SUPPLIED TEXT:
Warnings of Mounting Risk.
XOL assets.
The following piece was written by Mary Williams Walsh, an exceptionally talented former New York Times reporter and News Items contributing editor. She’s written a number of pieces for us on how “private-equity firms have muscled their way into the life-and-annuity business, by buying U.S. life insurers or otherwise controlling them.” This one will make your head hurt.
By Mary Williams Walsh
We keep seeing warnings of mounting risks in the life-and-annuity business. The latest report, issued this week by Moody’s Ratings, found that some carriers were loading up on “private debt” – paper that doesn’t trade much and could pose problems if insurers had to sell it to pay claims “during market stress.”
That followed last month’s report by the Bank for International Settlements, which noted that private-equity firms have muscled their way into the life-and-annuity business, by buying U.S. life insurers or otherwise controlling them. As a result, the life insurers were relying on “riskier and opaque assets,” derivatives, and reinsurance deals, “often through offshore jurisdictions.” Offshore jurisdictions regulate insurance differently, resulting in more leverage, and more profit for the private equity firms to reap.
Like previous reports from the Federal Reserve and the International Monetary Fund, the BIS paper dwelt mainly on the dangers facing the financial system – the possibility that if a big life insurer got into trouble it might bring havoc to other financial institutions. They’re supposed to worry about that.

COLLECTED MATERIAL:
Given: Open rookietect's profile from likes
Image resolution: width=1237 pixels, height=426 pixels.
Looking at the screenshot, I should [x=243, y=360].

GIVEN INSTRUCTION: Rewrite the piece on mounting risk from "XOL assets." up to and including "your head hurt.", swapping "reporter" for "journalist".

RIGHT ANSWER:
XOL assets.
The following piece was written by Mary Williams Walsh, an exceptionally talented former New York Times journalist and News Items contributing editor. She’s written a number of pieces for us on how “private-equity firms have muscled their way into the life-and-annuity business, by buying U.S. life insurers or otherwise controlling them.” This one will make your head hurt.